■ **Extracted text**:
★ ★ ★ ★ ★ ★ ★

= English clause element =

Linguistics concept

English clause elements are the minimum set of units needed to describe the linear structure of a clause.

Traditionally, they are partly identified by terms such as subject and object. Their distribution in a clause is partly indicated by traditional terms defining verbs as transitive or intransitive.

Modern English reference grammars are in broad agreement as to a full inventory, but are not unanimous in their terminology or their classification. Clause elements may be identified by unique terms. However, they may be identified by more general terms and further classified according to the type of verb.

==A Comprehensive Grammar of the English Language==
This grammar by Randolph Quirk, Sidney Greenbaum, Geoffrey Leech, and Jan Svartvik recognises seven types of clause structure and seven positions where elements may be identified. The elements of the clause structures are labelled with these terms and abbreviations:

Subject (S); Verb (V); Object (O); Complement (C); Adverbial (A)
Indirect; Direct; Subject; Object
S t r u c t u r e s: a.; Someone; was laughing.
b.: My mother; enjoys; parties.
c.: The country; became; totally independent.
d.: I; have been; in the garden.
e.: Mary; gave; the visitor; a glass of milk.
f.: Most people; consider; these books; rather expensive.
g.: You; must put; all the toys; upstairs.

These patterns correspond to a classification of the verb:

| | Clause type | Verb type |
| a. | SV | INTRANSITIVE |
| b. | SVO | TRANSITIVE (MONOTRANSITIVE) |
| c. | SVC | COPULAR |
| d. | SVA | COPULAR |
| e. | SVOO | TRANSITIVE (DITRANSITIVE) |
| f. | SVOC | TRANSITIVE (COMPLEX TRANSITIVE) |
| g. | SVOA | TRANSITIVE (COMPLEX TRANSITIVE) |

The example sentences contain only obligatory clause elements. The same seven patterns are recognised for longer sentences with added optional adverbials.

 a′. Someone [S] was laughing [V] loudly [A] in the next room [A].

 b′. My mother [S] usually [A] enjoys [V] parties [O] very much [A].

★ ★ ★ ★ ★ ★ ★

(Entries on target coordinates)
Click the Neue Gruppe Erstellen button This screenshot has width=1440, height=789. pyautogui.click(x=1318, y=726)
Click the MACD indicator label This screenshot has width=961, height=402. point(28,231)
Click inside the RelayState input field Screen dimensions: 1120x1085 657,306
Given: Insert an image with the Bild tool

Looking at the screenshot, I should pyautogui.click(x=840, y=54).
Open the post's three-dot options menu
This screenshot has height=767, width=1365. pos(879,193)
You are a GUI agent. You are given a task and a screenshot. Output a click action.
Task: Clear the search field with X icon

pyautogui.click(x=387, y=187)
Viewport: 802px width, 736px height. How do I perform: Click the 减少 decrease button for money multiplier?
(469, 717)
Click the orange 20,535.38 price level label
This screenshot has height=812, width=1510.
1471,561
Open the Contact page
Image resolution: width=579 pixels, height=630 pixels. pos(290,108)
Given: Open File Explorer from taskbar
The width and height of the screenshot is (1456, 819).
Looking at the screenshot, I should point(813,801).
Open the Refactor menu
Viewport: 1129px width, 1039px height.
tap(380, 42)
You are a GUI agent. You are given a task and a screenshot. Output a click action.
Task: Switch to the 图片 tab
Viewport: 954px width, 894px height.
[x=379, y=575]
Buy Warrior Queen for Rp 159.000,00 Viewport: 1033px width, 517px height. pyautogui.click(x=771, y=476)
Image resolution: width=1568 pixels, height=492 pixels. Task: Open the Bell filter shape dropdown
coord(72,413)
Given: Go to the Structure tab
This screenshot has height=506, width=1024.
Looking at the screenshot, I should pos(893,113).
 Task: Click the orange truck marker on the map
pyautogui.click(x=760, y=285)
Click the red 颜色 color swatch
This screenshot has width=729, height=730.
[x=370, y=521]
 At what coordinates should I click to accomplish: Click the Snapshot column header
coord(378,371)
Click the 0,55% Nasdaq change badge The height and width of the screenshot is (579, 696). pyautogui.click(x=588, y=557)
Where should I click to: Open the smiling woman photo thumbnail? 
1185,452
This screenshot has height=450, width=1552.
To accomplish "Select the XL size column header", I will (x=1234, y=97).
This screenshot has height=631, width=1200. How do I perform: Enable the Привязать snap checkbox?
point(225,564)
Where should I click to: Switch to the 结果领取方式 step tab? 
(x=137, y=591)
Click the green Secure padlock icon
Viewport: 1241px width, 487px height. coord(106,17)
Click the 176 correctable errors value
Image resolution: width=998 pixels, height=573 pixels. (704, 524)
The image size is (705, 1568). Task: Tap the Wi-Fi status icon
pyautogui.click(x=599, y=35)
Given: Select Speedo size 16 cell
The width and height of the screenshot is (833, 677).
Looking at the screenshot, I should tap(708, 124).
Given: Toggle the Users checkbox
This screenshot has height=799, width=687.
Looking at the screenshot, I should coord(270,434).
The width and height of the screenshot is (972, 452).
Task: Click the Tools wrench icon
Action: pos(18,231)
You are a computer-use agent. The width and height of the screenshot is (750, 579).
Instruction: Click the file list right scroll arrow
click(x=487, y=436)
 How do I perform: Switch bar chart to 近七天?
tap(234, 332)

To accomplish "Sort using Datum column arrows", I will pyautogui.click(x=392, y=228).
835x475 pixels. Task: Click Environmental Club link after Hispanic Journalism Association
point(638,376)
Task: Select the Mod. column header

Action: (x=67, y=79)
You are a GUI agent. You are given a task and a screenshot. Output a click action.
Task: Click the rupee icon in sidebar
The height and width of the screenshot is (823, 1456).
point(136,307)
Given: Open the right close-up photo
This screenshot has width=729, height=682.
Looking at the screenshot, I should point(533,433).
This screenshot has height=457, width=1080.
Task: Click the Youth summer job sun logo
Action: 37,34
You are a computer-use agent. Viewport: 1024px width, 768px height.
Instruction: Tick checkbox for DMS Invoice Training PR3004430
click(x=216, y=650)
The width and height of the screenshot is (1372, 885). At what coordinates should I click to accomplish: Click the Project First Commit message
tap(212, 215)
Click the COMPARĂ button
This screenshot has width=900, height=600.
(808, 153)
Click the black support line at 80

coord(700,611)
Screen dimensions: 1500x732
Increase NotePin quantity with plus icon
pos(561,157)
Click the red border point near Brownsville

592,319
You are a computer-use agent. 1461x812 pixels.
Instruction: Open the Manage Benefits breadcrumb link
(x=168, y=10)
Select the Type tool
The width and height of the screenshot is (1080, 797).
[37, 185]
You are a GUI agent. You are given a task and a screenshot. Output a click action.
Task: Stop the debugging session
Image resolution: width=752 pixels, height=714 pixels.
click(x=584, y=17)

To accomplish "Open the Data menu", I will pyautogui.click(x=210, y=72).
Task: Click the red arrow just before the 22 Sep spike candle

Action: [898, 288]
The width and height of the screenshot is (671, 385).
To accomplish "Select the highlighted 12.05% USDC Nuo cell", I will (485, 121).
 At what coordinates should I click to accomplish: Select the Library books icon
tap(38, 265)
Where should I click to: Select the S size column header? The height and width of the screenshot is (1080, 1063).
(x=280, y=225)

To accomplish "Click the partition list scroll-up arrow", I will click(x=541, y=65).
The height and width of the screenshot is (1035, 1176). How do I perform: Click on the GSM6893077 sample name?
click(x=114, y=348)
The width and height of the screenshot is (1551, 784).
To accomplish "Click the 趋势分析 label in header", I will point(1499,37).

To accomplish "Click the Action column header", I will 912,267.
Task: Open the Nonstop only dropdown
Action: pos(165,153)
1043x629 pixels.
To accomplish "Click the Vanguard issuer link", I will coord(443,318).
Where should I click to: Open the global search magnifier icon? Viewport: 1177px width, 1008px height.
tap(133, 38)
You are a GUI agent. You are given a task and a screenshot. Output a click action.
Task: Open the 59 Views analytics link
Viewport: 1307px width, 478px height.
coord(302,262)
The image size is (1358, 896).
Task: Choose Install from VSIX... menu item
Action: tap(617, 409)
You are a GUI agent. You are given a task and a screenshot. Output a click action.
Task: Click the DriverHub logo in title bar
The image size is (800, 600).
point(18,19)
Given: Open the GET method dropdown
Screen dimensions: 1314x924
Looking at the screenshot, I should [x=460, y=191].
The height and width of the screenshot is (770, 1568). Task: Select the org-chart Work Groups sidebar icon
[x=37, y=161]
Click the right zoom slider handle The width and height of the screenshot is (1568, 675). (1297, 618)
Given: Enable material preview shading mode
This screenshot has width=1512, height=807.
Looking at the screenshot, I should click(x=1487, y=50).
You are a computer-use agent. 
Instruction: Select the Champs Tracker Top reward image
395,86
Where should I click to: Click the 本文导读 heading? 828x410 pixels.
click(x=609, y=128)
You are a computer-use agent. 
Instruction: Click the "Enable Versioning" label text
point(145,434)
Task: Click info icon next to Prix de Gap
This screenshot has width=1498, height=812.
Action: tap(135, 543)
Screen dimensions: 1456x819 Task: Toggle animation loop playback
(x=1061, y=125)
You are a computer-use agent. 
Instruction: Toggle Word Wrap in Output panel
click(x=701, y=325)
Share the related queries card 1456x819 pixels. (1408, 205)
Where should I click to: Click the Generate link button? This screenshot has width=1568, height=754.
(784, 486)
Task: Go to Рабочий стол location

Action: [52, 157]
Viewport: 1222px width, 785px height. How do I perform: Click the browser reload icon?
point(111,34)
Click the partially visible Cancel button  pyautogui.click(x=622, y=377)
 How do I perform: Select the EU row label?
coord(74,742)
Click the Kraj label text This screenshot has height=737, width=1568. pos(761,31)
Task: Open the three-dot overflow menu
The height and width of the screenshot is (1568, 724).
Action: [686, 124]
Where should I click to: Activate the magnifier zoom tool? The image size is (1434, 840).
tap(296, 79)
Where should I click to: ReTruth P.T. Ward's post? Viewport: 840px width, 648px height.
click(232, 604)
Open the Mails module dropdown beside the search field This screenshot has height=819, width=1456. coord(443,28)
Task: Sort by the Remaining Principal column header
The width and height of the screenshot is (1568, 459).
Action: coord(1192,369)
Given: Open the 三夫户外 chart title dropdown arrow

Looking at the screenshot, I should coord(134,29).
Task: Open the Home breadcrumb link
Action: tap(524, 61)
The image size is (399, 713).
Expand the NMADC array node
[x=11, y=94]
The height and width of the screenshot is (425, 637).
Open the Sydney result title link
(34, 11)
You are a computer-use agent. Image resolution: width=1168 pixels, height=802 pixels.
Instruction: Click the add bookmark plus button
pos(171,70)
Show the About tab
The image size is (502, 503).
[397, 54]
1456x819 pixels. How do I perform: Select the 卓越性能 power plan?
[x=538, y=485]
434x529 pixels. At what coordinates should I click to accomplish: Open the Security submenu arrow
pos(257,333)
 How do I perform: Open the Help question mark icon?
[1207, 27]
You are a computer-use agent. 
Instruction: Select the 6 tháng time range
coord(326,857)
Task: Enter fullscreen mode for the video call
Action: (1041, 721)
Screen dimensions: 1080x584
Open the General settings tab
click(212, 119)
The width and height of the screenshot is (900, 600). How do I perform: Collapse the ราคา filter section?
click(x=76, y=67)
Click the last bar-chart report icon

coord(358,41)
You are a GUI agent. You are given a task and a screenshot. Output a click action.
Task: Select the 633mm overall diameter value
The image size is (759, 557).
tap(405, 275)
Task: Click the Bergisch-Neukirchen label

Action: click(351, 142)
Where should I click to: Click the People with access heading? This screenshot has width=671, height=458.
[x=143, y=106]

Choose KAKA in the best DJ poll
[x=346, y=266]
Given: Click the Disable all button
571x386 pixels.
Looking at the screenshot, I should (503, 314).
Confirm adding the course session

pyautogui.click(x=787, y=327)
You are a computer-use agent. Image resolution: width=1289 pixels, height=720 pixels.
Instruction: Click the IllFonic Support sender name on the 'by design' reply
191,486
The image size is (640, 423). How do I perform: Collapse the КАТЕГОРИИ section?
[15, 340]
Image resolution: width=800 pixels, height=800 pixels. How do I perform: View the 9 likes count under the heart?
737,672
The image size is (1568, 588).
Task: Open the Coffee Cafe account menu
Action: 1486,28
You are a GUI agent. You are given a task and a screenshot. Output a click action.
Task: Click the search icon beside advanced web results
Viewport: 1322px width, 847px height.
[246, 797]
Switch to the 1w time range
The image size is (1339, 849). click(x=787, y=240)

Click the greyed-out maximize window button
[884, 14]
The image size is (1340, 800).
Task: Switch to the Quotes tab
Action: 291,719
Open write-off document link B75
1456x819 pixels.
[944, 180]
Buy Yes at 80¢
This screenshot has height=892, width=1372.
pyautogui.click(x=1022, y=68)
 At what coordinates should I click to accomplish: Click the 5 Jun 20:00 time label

★ ★ ★ ★ ★ ★ ★

■ **Tasks to carry out**:
[a] Rewrite the paragraph beginning "Modern English reference grammars" from the text on English clause elements as a short list that keeps its main facts.
[b] According to the text on English clause elements, how many types of clause structure does the grammar by Quirk, Greenbaum, Leech, and Svartvik recognize?
[c] From the text on English clause elements, copy the part that opens with the words containing "Subject (S); Verb" and closes with "mother; enjoys; parties.".

■ **Completed exercise**:
[a]
- Modern English reference grammars broadly agree on a full inventory of clause elements.
- They differ in terminology and classification.
- Elements may be identified by unique terms.
- They may also be identified by more general terms and further classified by verb type.

[b] Seven types of clause structure.

[c]
Subject (S); Verb (V); Object (O); Complement (C); Adverbial (A)
Indirect; Direct; Subject; Object
S t r u c t u r e s: a.; Someone; was laughing.
b.: My mother; enjoys; parties.